QUOTED TEXT ▸

# # #

# Questions about Zenith MK IV, MK V watches of the RFC / RNAS and HS 3 watch of the Royal Navy



## Herold (Apr 8, 2021)

Good afternoon,
As a collector of old Zenith watches, I am not only interested in the technology, but also in the history of these watches. As you know, Zenith started supplying their watches to countries all over the world at the end of the 19th century. Larger orders from institutions first came from the railway companies of some countries, later government orders were added, especially for the military. From around 1914, Zenith also supplied the British government with Mark IV A pocket watches for the RFC and later for the RNAS. From 1916, Mark V watches were also added.
I have been researching these MK IV and MK V watches for a few weeks now, but also the H.S. 3 watches by Zenith from WW II.
The technology of the watches is known to me so far, also most of the calibres up to the manufacturer codes on the dials of the MK V watches. The patent situation for the Octava movement is also known as far as it goes.

Where I get stuck is the military standards of the time for these watches. Which British institution was responsible for the standardisation and are these still accessible somewhere? Where could I find sources or information on the further details of these watches? Are there any British online archives of historical records from the period relating to military watches? Or has something similar already been discussed here in the forum? A link to such topics would already help me.

To avoid misunderstandings, I am talking about watches of this type:










If anyone has questions about their own Zenith pocket watches, I would be happy to try to answer them.

Many greetings,

Herold


----------



## Always"watching" (Sep 21, 2013)

What an interesting initial post, @Herold, and welcome to the Forum. I am sure your knowledge of Zenith will prove to be helpful in Future Forum posts.

I am not quite sure what you mean by "military standards of time" as opposed to the standardization of time generally in the UK based on GMT. Until the middle of the 19th century, almost every town kept its own time based on the position of the sun. However, with the expansion of the railways in the UK, and the use of railway timetables, it became necessary for some form of standardization of time to be laid down across the country, remembering that there were as yet no national or international conventions setting out rules as to how to measure time. Railway companies had already started to introduce a single standard of time across their networks in the 1840s, mainly using Greenwich Mean Time (GMT), and in December 1847, GMT was adopted by the Railway Clearing House as "Railway Time" across the UK. By the mid-1850s, most public clocks displayed GMT, although it didn't become Britain's legal standard time until 1880.

The international situation was still problematic after 1880 when, in 1884, GMT was recommended as the Prime Meridian of the world. The USA had already adopted GMT as the basis of its own national time zone system, and furthermore, by the late 19th century, 72% of the world's commerce relied on charts which used Greenwich as the Prime Meridian. Thus, because it seemed that naming Greenwich as Longitude 0° would benefit the greatest number of people, GMT was adopted as standard time internationally and the Prime Meridian at Greenwich became the centre of world time and the basis for the world's time zones.

# # #

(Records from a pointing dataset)
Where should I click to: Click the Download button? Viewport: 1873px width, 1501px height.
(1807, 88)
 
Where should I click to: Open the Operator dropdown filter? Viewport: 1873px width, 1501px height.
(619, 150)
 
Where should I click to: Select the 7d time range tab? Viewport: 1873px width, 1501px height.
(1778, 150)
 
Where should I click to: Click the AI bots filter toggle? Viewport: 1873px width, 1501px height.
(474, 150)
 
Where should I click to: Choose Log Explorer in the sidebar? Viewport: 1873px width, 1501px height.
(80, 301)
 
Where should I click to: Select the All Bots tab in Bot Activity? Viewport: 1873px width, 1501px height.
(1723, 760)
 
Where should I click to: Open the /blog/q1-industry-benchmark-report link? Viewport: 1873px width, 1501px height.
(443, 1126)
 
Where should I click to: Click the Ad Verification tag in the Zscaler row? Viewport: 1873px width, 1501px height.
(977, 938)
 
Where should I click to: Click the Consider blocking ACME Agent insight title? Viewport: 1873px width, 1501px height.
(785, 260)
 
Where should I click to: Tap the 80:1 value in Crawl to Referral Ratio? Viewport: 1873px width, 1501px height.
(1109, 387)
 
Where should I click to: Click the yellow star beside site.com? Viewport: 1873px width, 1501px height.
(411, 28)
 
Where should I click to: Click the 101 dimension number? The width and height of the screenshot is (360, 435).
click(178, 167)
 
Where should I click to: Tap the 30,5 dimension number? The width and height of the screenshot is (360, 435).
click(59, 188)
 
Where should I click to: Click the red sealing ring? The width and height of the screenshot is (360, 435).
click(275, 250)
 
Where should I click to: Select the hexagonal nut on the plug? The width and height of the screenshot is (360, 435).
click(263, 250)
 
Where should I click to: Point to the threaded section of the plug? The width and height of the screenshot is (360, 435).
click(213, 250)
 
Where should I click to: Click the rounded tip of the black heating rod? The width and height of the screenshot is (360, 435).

# # #

EXERCISES ▸
(a) According to the Zenith watch thread, why was GMT adopted as standard time internationally? Answer in one to three sentences.
(b) Rescale the click coordinates in the pointing entries from the line containing "Where should I click to: Click the red" through the end of the entries, inclusive, by multiplying each by 0.4 and rounding to whole numbers, with halves rounded up. Rewrite only those lines, requests included, and leave the requests and their stated sizes unchanged.

REPLIES ▸
(a) The USA had already based its national time zone system on GMT, and by the late 19th century 72% of the world's commerce relied on charts that used Greenwich as the Prime Meridian. Naming Greenwich as Longitude 0° therefore seemed to benefit the greatest number of people.

(b)
Where should I click to: Click the red sealing ring? The width and height of the screenshot is (360, 435).
click(110, 100)
 
Where should I click to: Select the hexagonal nut on the plug? The width and height of the screenshot is (360, 435).
click(105, 100)
 
Where should I click to: Point to the threaded section of the plug? The width and height of the screenshot is (360, 435).
click(85, 100)
 
Where should I click to: Click the rounded tip of the black heating rod? The width and height of the screenshot is (360, 435).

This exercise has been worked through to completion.